Her setting is rural Jamaica; her heroes are the naïve and the vulnerable, who bring to life with power and realism issues such as snobbery, ambition, jealousy, faith and love.
Written in vivid, colourful detail, these rich compelling stories recreate with sensitivity and wit a whole range of emotions, from childhood hope to brooding melancholy. Each is told with an affectionate and poignant perception of you and I at our best and worst. Gently we are led, laughing, crying, but always enjoying.
Olive Senior was born and brought up in Jamaica in 1941 and educated in Jamaica and Canada. She is a graduate of Montego Bay High School and Carleton University, Ottawa.
She is one of Canada's most internationally recognized and acclaimed writers having left Jamaica in 1989, spending some years in Europe and since 1993 being based in Toronto.

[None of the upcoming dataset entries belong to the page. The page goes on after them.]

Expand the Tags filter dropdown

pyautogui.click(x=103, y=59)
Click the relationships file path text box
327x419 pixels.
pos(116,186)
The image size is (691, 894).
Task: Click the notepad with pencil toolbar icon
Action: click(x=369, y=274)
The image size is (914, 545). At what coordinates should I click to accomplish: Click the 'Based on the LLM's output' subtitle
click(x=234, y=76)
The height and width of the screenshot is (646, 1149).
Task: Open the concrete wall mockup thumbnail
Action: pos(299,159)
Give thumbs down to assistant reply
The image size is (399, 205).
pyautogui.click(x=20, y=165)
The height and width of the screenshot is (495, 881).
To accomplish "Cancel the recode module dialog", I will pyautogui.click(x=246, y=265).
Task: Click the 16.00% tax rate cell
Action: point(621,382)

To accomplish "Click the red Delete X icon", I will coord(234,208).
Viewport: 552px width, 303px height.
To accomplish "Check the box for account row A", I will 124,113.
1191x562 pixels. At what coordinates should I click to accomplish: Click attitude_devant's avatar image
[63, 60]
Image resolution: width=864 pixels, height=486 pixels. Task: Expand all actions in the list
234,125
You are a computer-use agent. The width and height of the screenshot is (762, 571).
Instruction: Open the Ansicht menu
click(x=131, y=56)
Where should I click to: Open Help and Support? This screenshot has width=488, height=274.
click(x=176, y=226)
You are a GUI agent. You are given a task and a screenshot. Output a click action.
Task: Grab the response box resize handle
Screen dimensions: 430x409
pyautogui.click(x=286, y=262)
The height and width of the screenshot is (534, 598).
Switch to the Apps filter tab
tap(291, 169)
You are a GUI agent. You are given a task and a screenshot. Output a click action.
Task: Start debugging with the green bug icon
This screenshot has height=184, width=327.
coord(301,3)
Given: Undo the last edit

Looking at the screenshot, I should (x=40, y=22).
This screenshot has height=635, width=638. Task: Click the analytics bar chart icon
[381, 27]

Among her many awards and honours she has won the Commonwealth Writers Prize and F.G. Bressani Literary Prize, was nominated for a Governor-General’s Literary Award, and was runner up for the Casa de Las Americas Prize and the Pat Lowther Award. In 2003, she received the Norman Washington Manley Foundation Award for Excellence (preservation of cultural heritage – Jamaica). Her body of published work includes four books of poetry, three collections of short stories and several award-winning non-fiction works on Caribbean culture.
The protagonists in this collection of ten stories are forlorn, mostly children, who live in rural Jamaica. They’re observant of the world around them, highly acute to the conditions that make themselves and those around them as they are, and make efforts to grasp at and understand that which would be simply termed as their lives.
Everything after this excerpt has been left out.